Illustrasi Pilkada 2020
Jakarta– Ketua Network For Indonesia Democracy Society (Netfid) Dahlia Umar mengatakan, sebanyak 45 negara dan wilayah akan melaksanakan Pemilihan Umum (Pemilu) dan Pemilihan Kepala Daerah (Pilkada) di tengah masa pandemi covid-19, diantaranya 28 pemilu dan referendum. Sedangkan 11 negara dan wilayah melaksanakan pemilu setelah tertunda karena covid-19.
Sedangkan sampai dengan Juli 2020, sebanyak 67 negara dan wilayah telah menunda pemilu/pilkada (23 diantaranya pemilu dan referendum). Indonesia sendiri sempat memutuskan menunda Pilkada dan kemudian rencana tetap menggelar pada masa pada Desember 2020 mendatang..
“Bahwa Indonesia sebagai kategori kuning artinya sempat menunda namun diputuskan untuk dilanjutkan,” ungkap Dahlia pada webinar “Ancaman dan tantangan pilkada serentak di masa pandemi covid-19” yang diselenggarakan Pengurus Pergerakan Mahasiswa Islam Indonesia (PMII) Universitas Ibnu Chaldun Jakarta, Minggu (16/8/2020).
Dahlia menambahkan, ada kekurangan dan kelebihan masing-masing jika pelaksanaan pilkada serentak ditunda atau tetap dilaksanakan.
“Kelebihannya ialah pemerintah dapat fokus menangani Covid, meminimalisir penularan, memberi kepastian keselamatan dan jaminan kesehatan masyarakat, serta persiapan penyelenggaraan pemilu menjadi lebih matang dan terukur, serta kualitasnya terjamin. Sementara itu kekurangannya jika tetap dilaksanakan ialah terkait adanya kekosongan jabatan/pengisian jabatan oleh individu yang tidak dipilih langsung oleh masyarakat (PLT), kerugian kelompok yang mengadvokasi demokrasi pemilu yang jurdil dan melanjutkan pemilu,” tambahnya.
Lanjut dahlia, bahwa kelebihan lain jika pemilu kepala daerah tetap dilaksanakan sistem pemerintahan akan terus bergerak dalam melayani masyarakat pada masa pandemi ini.
“Tak hanya itu, kelebihan-kelebihan lainnya jika pilkada tetap dilaksanakan adanya kelangsungan pemerintah sesuai masa jabatan, dapat menggerakkan roda perekonomian, agenda pembangunan, sosial politik tepat waktu dan dapat mengevaluasi kinerja pemerintah pada masa pandemi Covid ini.”

◆ ◆ ◆ ◆ ◆

LATIHAN:
Jawablah pertanyaan berikut berdasarkan teks tentang pilkada di masa pandemi.
(a) Berapa negara dan wilayah yang akan melaksanakan pemilu dan pilkada di tengah masa pandemi covid-19?
(b) Sampai dengan Juli 2020, berapa negara dan wilayah yang telah menunda pemilu/pilkada?
(c) Siapa penyelenggara webinar tempat Dahlia Umar menyampaikan pernyataannya?

◆ ◆ ◆ ◆ ◆

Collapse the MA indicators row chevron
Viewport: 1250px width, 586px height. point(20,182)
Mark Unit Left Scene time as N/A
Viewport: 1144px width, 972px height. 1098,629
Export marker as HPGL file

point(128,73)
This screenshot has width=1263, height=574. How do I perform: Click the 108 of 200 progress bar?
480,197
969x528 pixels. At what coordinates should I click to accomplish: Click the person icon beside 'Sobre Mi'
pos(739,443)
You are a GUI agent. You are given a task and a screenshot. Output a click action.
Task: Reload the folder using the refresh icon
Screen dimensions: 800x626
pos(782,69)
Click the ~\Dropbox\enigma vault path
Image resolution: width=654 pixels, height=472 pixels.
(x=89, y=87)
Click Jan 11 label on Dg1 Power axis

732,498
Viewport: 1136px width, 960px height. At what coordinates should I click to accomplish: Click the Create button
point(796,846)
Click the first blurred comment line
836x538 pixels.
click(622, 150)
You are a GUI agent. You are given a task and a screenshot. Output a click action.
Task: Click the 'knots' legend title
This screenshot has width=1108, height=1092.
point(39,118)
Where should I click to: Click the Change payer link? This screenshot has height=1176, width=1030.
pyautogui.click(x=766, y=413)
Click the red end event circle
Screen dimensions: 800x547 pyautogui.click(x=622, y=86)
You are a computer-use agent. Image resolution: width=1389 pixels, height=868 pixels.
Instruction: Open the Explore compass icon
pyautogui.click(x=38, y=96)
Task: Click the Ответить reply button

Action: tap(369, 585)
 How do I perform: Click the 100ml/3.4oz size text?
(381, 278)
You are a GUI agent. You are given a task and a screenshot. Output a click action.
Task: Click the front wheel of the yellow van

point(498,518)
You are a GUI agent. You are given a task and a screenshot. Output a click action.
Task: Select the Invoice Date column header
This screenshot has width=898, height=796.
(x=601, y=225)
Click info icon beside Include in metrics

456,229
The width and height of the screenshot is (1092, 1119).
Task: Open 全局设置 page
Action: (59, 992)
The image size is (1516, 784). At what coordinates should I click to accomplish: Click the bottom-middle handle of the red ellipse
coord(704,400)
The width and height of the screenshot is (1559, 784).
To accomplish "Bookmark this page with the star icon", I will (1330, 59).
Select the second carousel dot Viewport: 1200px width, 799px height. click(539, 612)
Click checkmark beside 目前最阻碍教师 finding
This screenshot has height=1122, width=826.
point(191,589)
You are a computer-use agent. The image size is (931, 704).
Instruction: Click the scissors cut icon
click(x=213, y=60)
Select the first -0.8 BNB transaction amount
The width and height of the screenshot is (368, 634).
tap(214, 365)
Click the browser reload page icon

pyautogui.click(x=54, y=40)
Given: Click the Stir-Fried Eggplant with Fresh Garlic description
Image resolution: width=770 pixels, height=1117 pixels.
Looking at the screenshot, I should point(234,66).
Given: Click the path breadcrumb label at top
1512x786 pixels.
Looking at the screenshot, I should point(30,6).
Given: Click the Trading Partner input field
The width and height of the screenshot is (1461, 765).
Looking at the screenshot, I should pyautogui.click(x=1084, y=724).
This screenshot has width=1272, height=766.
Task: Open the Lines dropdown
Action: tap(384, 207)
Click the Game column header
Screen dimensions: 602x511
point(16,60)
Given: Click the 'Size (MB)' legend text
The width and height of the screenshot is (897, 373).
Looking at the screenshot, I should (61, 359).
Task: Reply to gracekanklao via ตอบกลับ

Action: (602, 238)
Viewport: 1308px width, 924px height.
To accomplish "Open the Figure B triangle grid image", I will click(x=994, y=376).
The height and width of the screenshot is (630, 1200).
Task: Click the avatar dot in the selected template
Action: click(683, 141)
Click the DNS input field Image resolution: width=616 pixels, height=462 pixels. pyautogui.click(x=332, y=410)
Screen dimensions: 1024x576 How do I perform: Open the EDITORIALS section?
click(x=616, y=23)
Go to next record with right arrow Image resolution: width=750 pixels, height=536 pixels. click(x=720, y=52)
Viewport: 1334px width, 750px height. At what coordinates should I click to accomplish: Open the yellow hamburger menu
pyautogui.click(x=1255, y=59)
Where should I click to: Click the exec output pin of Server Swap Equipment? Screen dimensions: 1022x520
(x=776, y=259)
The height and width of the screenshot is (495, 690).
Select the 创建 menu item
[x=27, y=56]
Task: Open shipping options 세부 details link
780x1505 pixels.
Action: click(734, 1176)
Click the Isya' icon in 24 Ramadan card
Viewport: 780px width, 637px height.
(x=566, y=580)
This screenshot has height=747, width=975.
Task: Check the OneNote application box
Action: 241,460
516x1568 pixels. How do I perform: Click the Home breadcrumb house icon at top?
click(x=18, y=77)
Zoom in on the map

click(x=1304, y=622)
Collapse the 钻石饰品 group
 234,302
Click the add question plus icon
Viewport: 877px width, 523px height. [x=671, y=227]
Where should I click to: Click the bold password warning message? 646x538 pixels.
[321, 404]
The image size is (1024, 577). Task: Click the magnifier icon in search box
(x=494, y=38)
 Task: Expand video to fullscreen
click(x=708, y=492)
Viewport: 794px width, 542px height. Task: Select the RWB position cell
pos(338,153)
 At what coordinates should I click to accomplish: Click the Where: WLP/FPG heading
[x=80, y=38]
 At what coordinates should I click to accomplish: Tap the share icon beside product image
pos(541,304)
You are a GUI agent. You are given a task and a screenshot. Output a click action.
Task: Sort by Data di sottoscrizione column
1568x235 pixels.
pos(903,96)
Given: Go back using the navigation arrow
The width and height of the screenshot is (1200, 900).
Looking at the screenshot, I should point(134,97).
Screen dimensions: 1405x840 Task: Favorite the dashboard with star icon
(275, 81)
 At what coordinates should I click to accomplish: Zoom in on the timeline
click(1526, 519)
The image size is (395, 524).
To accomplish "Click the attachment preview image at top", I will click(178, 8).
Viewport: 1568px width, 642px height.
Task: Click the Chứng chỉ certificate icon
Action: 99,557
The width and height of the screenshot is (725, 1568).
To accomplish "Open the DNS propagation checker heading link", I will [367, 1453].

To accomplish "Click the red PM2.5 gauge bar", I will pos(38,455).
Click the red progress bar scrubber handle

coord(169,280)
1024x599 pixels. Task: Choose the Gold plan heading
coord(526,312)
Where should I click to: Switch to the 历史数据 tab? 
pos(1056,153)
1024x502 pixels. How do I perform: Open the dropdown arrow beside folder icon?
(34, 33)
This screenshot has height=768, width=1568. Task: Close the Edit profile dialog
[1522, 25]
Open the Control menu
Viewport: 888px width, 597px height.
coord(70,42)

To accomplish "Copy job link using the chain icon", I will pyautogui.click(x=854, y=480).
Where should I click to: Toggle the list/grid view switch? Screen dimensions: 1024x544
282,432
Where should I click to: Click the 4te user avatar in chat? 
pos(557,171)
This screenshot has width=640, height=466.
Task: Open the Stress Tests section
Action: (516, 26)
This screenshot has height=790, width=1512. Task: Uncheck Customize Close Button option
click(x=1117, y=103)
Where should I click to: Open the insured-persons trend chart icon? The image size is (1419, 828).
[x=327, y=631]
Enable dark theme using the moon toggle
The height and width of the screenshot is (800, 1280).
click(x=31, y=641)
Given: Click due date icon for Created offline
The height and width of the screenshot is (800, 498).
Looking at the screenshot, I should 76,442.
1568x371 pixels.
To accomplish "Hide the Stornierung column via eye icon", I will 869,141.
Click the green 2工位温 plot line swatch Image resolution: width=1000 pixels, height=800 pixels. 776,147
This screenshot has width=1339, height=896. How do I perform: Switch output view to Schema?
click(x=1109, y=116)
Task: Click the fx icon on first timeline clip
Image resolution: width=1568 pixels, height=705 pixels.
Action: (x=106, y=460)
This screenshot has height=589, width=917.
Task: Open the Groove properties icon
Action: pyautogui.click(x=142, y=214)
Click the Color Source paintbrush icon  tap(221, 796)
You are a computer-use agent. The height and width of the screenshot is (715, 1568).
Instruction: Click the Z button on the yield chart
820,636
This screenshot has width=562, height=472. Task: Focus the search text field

◆ ◆ ◆ ◆ ◆

JAWABAN:
(a) Sebanyak 45 negara dan wilayah.
(b) Sebanyak 67 negara dan wilayah.
(c) Pengurus Pergerakan Mahasiswa Islam Indonesia (PMII) Universitas Ibnu Chaldun Jakarta.